La raccolta netta totale di Azimut, ad agosto, è stata positiva per 188,8 milioni (215,3 milioni nello stesso mese del 2018). Il flusso spinge il totale dei primi otto mesi del 2019 a 3,4 miliardi (+0,3% rispetto al periodo di confronto).
I fondi hanno visto prevalere le sottoscrizioni nette per 87,8 milioni (moderati riscatti netti per 29,4 milioni ad agosto 2018).
Le gestioni patrimoniali hanno registrato lievi deflussi netti per 182,7 milioni (raccolta netta positiva di 198 milioni nello stesso mese del 2018).
I titoli, i fondi di terzi e c/c hanno consuntivato sottoscrizioni nette per 171,8 milioni (+3,1% a/a).
Nei primi otto mesi del 2019 i fondi comuni di investimento hanno realizzato una raccolta netta positiva di 1.164,3 milioni (+57,5% su base annua), mentre le gestioni patrimoniali hanno riportato sottoscrizioni nette per 525,5 milioni (-62,8% a/a).
Da inizio anno i fondi di terzi e c/c si attestano a 1.383,7 milioni (+3,4% rispetto al periodo gennaio-agosto 2018).
Il totale delle masse a fine agosto si fissa a 56,5 miliardi (+11,3% rispetto a fine 2018), di cui 43,8 miliardi riferiti a quelle gestite e la restante parte al risparmio amministrato.
Pietro Giuliani, presidente del gruppo, ha commentato: “L’andamento della raccolta resta consistente anche ad agosto, periodo caratterizzato dalla consueta debolezza stagionale a cui quest’anno si è aggiunta una crescente volatilità che ha indotto gli investitori a comportamenti prudenziali. Particolarmente positivo il dato dall’Italia; oltre ai 350 milioni raccolti in luglio, il business italiano ha raccolto circa 250 milioni nel mese di agosto, di cui una buona parte in fondi”.
“Dall’altra parte si registrano delle uscite nel mese prevalentemente legate ad alcuni clienti istituzionali, tra i quali il previsto riscatto di un fondo pensione messicano che comunque ricostruirà la propria posizione durante l’anno”, aggiunge il manager.

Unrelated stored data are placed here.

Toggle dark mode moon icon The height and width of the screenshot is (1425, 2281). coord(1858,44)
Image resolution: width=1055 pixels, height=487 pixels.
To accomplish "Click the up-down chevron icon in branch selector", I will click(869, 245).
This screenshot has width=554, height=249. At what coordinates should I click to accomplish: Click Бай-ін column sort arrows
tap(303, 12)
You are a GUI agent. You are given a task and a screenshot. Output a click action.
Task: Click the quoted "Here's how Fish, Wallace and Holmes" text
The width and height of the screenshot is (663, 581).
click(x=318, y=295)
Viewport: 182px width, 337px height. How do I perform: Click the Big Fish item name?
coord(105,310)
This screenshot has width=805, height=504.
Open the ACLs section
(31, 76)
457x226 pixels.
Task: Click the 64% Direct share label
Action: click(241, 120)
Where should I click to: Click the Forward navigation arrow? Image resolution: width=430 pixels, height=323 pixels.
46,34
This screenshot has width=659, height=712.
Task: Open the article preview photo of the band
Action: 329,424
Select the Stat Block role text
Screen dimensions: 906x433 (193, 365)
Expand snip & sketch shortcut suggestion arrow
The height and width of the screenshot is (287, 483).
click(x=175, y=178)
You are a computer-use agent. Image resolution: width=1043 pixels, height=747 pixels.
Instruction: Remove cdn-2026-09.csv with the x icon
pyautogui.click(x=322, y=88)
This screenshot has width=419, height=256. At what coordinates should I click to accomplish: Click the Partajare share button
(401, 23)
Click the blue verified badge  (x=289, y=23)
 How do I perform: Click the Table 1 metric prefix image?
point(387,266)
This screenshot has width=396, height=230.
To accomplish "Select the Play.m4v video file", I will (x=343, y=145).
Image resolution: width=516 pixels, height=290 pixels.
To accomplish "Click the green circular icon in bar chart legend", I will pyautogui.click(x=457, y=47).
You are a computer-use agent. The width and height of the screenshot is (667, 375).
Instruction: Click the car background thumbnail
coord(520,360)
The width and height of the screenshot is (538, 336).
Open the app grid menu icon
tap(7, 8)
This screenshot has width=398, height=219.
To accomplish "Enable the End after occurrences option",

“Grazie all’attività di consulenza prestata dai nostri professionisti e all’elevata diversificazione delle soluzioni di investimento del gruppo, l’incertezza del contesto non ha tuttavia influito sui risultati al cliente come dimostra la performance ponderata media netta che si attesta a +5,5% da inizio anno”, conclude Giuliani.